0

I am trying to implement Tesseract library to get text from the image, it works in some cases but in mostly it fails.

I am using this library in my Android project: https://github.com/rmtheis/tess-two

I am trying with this image

enter image description here

Actual Result

enter image description here

Expected Result

Wikipedia

The free Encyclopedia

Any suggestions as to why it's not working?

Community
  • 1
  • 1
Bot
  • 2,285
  • 3
  • 17
  • 20
  • There might be many reasons for that. Did you try googling `Tesseract image optimization` or similar? – FD_ Apr 02 '14 at 17:22
  • Yes, but did not find any reason that sense more, I see one app on Google Play https://play.google.com/store/apps/details?id=com.smartmobilesoftware.mobileocrfree which works in almost most cases, but I don't know what library they are using and algorithm behind it – Bot Apr 02 '14 at 17:26
  • I guess the linked app does the actual OCR on a server. The app's size is quite small, likely too small to contain an OCR engine with training data etc, and the app needs the Internet permission. – FD_ Apr 02 '14 at 17:29
  • Yes, it does but how it is doing, any code using PHP, Java , Python other ? – Bot Apr 02 '14 at 17:32
  • Looks like uneven illumination and stylized text. Did you take a picture of your screen, or use the image directly? – rmtheis Apr 04 '14 at 19:32
  • I captured the photo from my Android phone of Google Chrome Laptop Browser Wiki Page then start process – Bot Apr 05 '14 at 14:42

1 Answers1

0

It's not working because of:

  • The uneven illumination in the image
  • The presence of part of the globe graphic at the top of the captured image.

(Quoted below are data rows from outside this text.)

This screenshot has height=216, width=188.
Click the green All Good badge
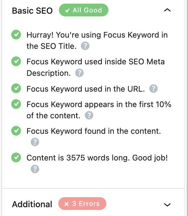[84, 10]
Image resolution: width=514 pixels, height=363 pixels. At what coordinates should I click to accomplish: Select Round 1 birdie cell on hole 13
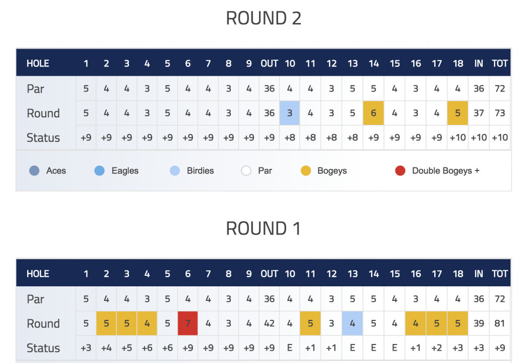(352, 323)
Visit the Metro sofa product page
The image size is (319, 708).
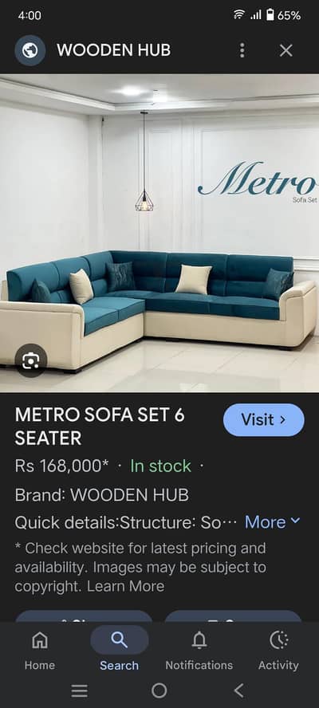point(264,420)
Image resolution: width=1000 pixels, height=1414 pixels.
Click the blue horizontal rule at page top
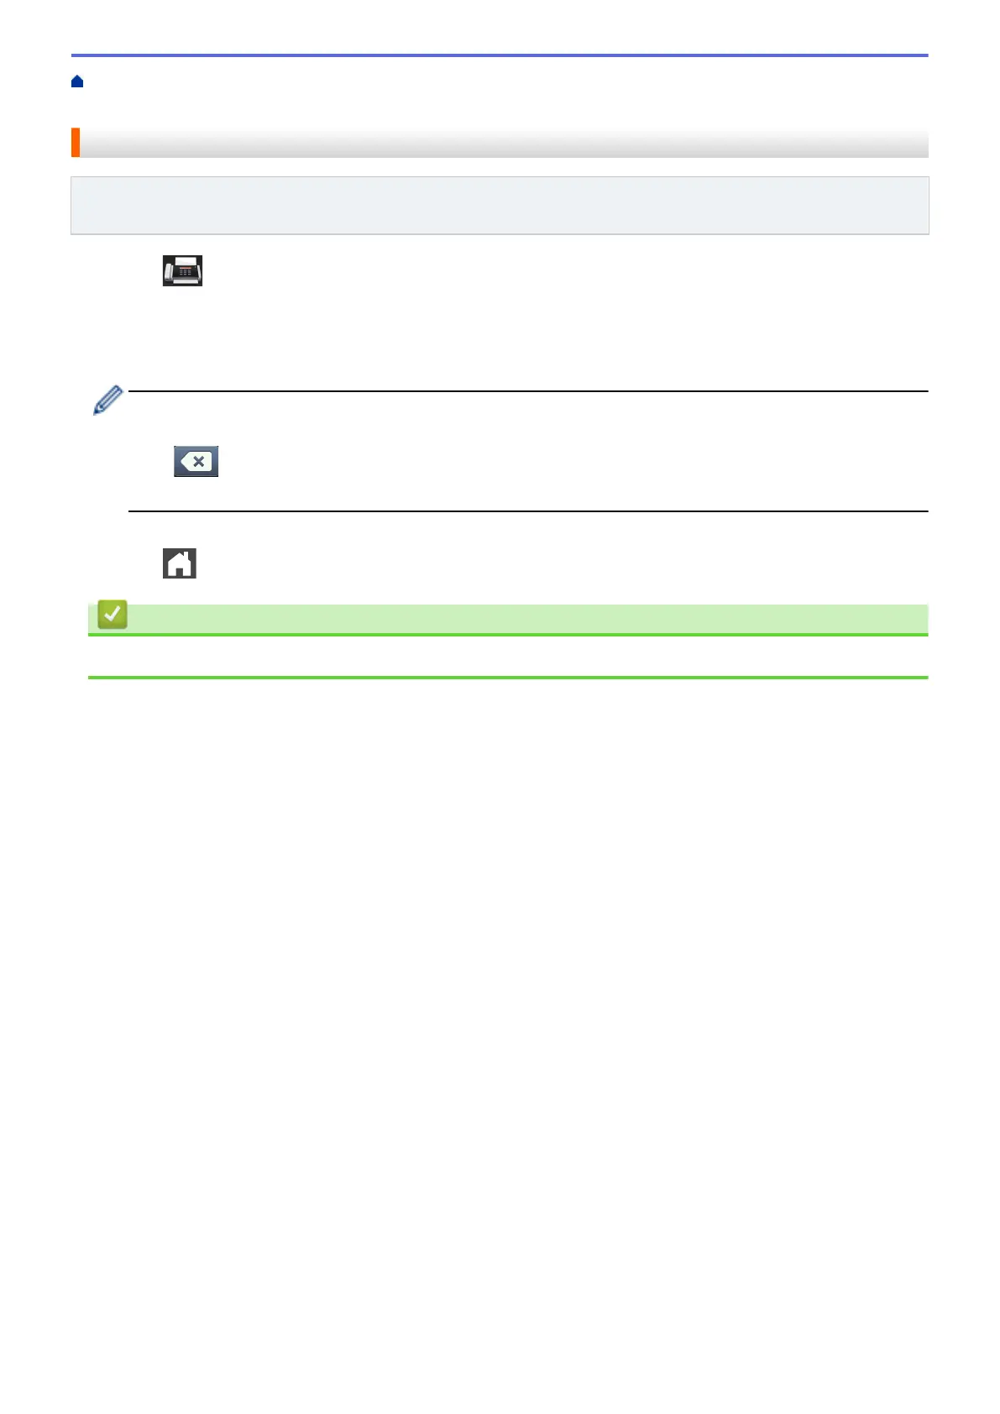coord(500,55)
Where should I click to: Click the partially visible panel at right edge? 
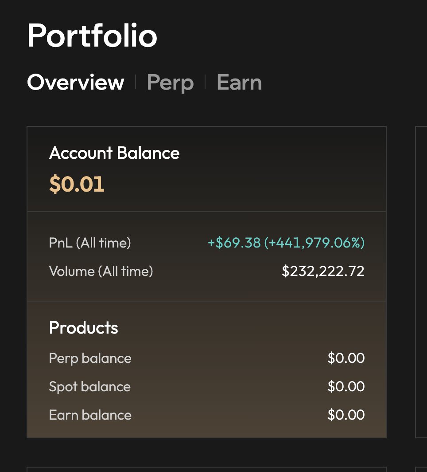(x=421, y=282)
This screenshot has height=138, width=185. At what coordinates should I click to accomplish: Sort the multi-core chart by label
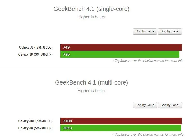pos(170,105)
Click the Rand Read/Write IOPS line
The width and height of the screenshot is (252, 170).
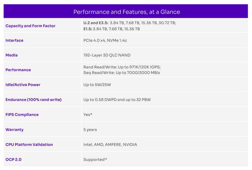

By taking a picture of the screen, you're introducing some darker areas on the image that's captured. To fix it, you could use the image directly instead of taking a picture, or you could add code to your app to adjust for the uneven illumination.

With different illumination, and cropping around the text area, I get a better result:

OCR result showing correct recognition

rmtheis
  • 5,992
  • 12
  • 61
  • 78